Grazie al supporto del sodale Domenico Scarfone, referente per gli investimenti dell’organizzazione criminale su Roma, dove poteva contare su amicizie con avvocati e soggetti gravitanti nell’orbita delle aste giudiziarie e delle procedure fallimentari, le mire espansionistiche nel settore economico-finanziario della cosca Mazzagatti confluivano nel Lazio, con la finalità di trarre vantaggio dagli incanti pubblici, con l’aggiudicazione di beni che venivano intestati fittiziamente a terzi.
Le convergenze con altre indagini sul fenomeno unitario della ‘ndrangheta
Dall’indagine sono poi emerse conferme a pregresse acquisizioni giudiziarie (c.d. operazione “Crimine”, “Reale” ed “Infinito”) relative al fenomeno ‘ndranghetistico in generale e alla sua organizzazione a livello territoriale, dal momento che ancora una volta è stata posta in luce l’esistenza di “locali” che, pur agendo con una certa autonomia all’interno del territorio sul quale operano, devono in ultima analisi rispondere alla Provincia, organo di vertice dell’organizzazione unitaria denominata ‘ndrangheta.
Del pari la struttura della “locale” di Oppido Mamertina rispecchia la medesima composizione di tutte le strutture similari, insistenti in ogni località ove esiste il fenomeno ‘ndrangheta.

### [Consegna]
Cita integralmente e senza alcuna modifica il brano sulla 'ndrangheta. Le voci non hanno alcun ruolo in questo lavoro.

Voci grezze:
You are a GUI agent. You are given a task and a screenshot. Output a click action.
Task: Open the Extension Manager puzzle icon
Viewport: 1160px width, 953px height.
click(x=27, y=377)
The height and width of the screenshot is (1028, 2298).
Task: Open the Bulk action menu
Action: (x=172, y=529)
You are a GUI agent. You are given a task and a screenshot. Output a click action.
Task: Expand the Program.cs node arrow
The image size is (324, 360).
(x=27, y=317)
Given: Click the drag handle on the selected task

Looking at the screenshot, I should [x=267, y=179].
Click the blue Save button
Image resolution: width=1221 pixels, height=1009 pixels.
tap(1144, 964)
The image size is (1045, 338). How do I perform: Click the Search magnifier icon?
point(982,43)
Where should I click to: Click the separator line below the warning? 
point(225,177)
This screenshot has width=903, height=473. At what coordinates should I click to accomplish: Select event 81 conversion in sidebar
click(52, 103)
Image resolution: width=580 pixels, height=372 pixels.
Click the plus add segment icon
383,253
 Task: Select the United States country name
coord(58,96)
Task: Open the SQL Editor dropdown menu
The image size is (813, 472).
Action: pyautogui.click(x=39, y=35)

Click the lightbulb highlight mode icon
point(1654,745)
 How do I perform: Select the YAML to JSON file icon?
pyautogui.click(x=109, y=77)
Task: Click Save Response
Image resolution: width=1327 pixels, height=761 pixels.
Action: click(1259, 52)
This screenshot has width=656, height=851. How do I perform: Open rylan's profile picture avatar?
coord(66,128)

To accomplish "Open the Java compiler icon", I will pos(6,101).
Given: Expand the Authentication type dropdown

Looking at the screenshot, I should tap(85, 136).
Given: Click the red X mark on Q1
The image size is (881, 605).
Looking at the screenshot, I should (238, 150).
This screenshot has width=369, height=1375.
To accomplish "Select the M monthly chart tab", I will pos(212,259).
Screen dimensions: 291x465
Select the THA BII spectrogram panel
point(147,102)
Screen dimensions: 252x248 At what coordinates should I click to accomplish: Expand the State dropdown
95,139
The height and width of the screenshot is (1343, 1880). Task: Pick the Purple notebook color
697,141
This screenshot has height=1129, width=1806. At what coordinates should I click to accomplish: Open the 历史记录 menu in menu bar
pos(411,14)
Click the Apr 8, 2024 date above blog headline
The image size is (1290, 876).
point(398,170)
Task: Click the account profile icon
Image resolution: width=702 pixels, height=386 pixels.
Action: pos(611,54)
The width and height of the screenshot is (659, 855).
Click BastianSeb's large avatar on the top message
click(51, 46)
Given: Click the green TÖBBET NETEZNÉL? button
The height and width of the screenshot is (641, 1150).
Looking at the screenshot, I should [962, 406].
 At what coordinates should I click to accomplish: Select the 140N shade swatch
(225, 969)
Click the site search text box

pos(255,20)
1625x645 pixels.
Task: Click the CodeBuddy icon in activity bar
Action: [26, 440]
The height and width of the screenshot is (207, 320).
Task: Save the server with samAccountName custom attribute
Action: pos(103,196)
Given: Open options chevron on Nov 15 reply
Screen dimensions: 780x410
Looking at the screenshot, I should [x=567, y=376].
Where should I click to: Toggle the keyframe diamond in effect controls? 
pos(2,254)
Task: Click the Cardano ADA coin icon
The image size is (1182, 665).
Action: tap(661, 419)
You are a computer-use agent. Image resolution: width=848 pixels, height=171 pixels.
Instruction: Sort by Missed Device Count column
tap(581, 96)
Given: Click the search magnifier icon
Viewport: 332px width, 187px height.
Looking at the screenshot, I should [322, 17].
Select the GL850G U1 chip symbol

### [Risposta]
Grazie al supporto del sodale Domenico Scarfone, referente per gli investimenti dell’organizzazione criminale su Roma, dove poteva contare su amicizie con avvocati e soggetti gravitanti nell’orbita delle aste giudiziarie e delle procedure fallimentari, le mire espansionistiche nel settore economico-finanziario della cosca Mazzagatti confluivano nel Lazio, con la finalità di trarre vantaggio dagli incanti pubblici, con l’aggiudicazione di beni che venivano intestati fittiziamente a terzi.
Le convergenze con altre indagini sul fenomeno unitario della ‘ndrangheta
Dall’indagine sono poi emerse conferme a pregresse acquisizioni giudiziarie (c.d. operazione “Crimine”, “Reale” ed “Infinito”) relative al fenomeno ‘ndranghetistico in generale e alla sua organizzazione a livello territoriale, dal momento che ancora una volta è stata posta in luce l’esistenza di “locali” che, pur agendo con una certa autonomia all’interno del territorio sul quale operano, devono in ultima analisi rispondere alla Provincia, organo di vertice dell’organizzazione unitaria denominata ‘ndrangheta.
Del pari la struttura della “locale” di Oppido Mamertina rispecchia la medesima composizione di tutte le strutture similari, insistenti in ogni località ove esiste il fenomeno ‘ndrangheta.